Tahir has held administrative positions in the Government of Pakistan. His last appointment was as Chief Executive, Pakistan National Council of Arts, Ministry of Culture. He successfully completed and commissioned the National Art Gallery, popularly called, the 'Jewel of Islamabad' and taken note of by the international media. The National Art Gallery project was entirely developed during his tenure and under his supervision. The National art Gallery complex is spread over 143,000 Sq. Meters and houses 14 exhibition galleries, a modern theatre hall and studios. During his tenure, Tahir developed a program of 'Cultural Understanding through Performing Arts' with the John F. Kennedy Center for the Performing Arts at Washington.
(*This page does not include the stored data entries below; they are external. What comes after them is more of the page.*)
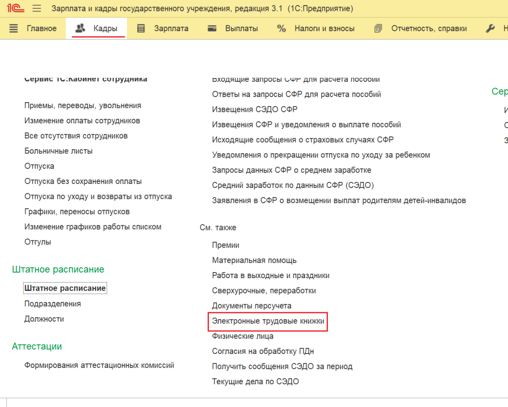
Task: Open Больничные листы
Action: [59, 151]
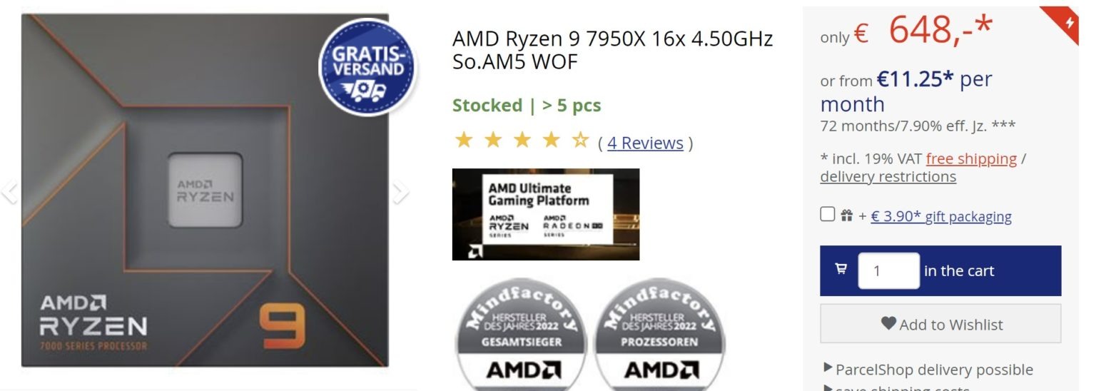This screenshot has width=1096, height=391.
Task: Open the € 3.90 gift packaging link
Action: [941, 216]

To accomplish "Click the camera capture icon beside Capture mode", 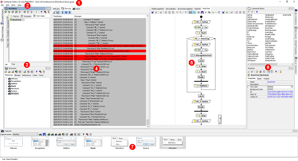I will [40, 135].
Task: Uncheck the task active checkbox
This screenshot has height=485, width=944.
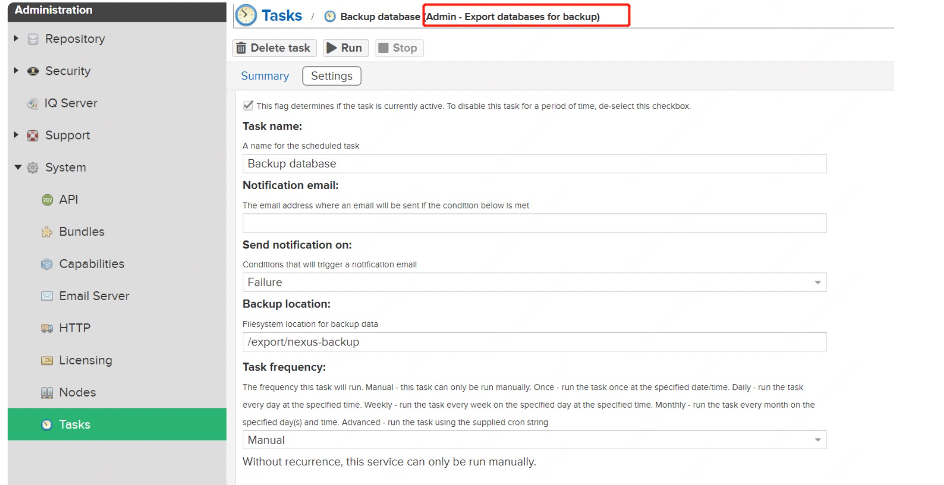Action: [x=248, y=105]
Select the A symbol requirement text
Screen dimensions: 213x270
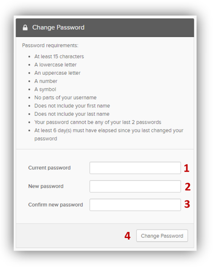pyautogui.click(x=45, y=89)
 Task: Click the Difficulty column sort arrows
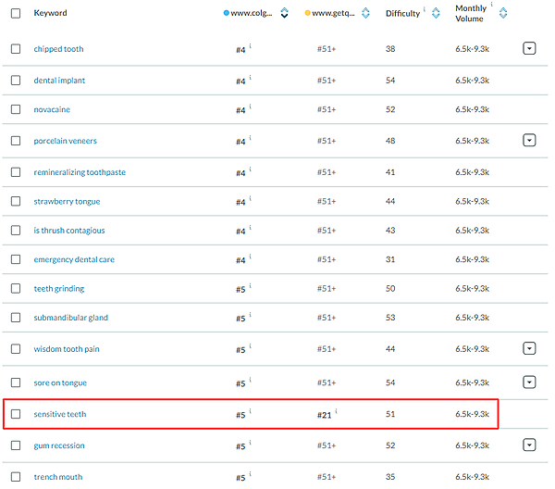pyautogui.click(x=436, y=13)
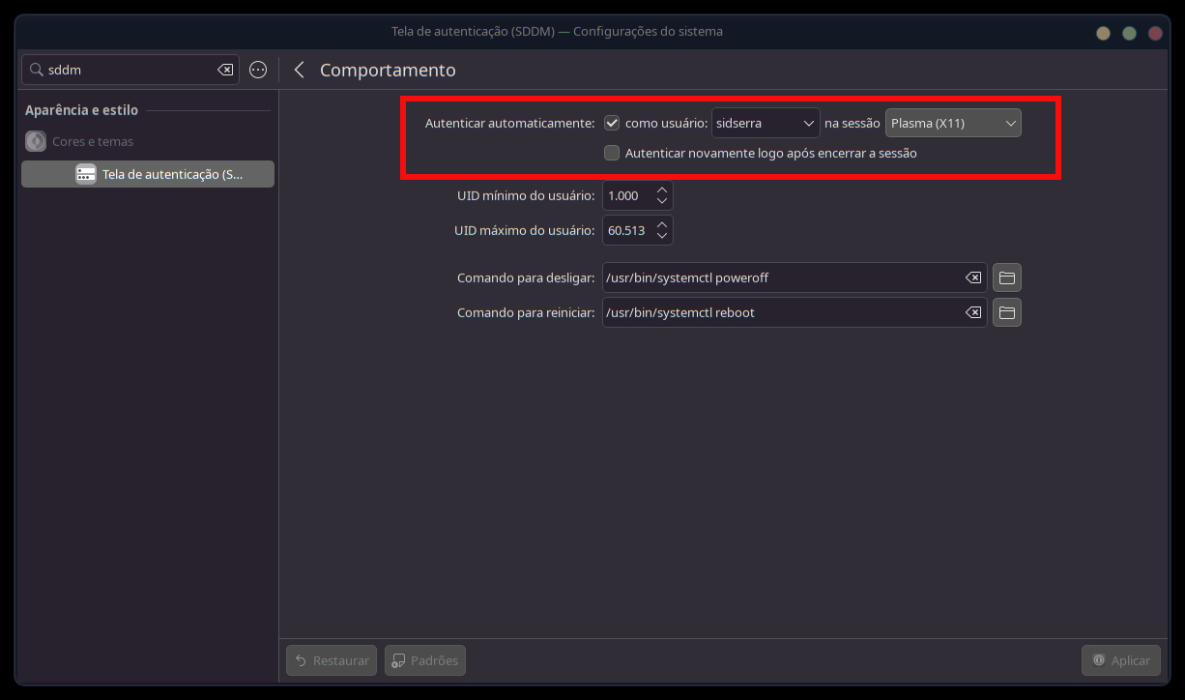Clear the Comando para reiniciar field

click(972, 312)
It was a three-year program which was partly implemented during his tenure.

=='Alhamra Arts Centre' building developer==
Earlier, in his tenure in 1972, at the Arts Council in Lahore, he helped complete the construction and commissioning of the 'Alhamra Arts Centre' building which includes two theatre halls and several art exhibition galleries, music centre and seminar halls. In 1963, the land was purchased and Naeem Tahir initiated a vigorous struggle with former President Ayub Khan's government to get the funds finally approved in 1966. These are just some of Tahir's tangible contributions, which form part of his legacy.

In 1965, he led a delegation and asked veteran Pakistani music director Feroz Nizami compose a musical program based on folk heritage themes for the first cultural delegation of 48 members to China.

In 2005, he was designated to head the Pakistani delegation to the Asia Culture Ministers Conference in Beijing. He has earlier been head of several cultural, goodwill and trade delegations to Europe, and South Asian Countries. Presently, he is Chairman of the Unesco Theatre Institute Pakistan.

==Filmography==
- Producer Shoaib Mansoor's - Khuda Kay Liye (2007 film)

==Television==
- Muhabat Subh Ka Sitara Hai (2014)
- Mann Mayal (2016)
- Sangsaar (2017)
- Jannat (2017)

==Published works==
- Jalsa Urdu Dramay Ka (Urdu)
- Samjhota Express (Urdu)
- Melluhas of the Indus Valley (English)
- The Landmark Theatre (Urdu)
- Views and Comments, 2 Volumes (English)
- App Kee Tareef (Urdu)
- Seilay Rowan (Urdu)
- Sayyidah Muhammadi Begum awr Unka Khandan, a biography of Naeem Tahir's grandmother, Muhammadi Begum.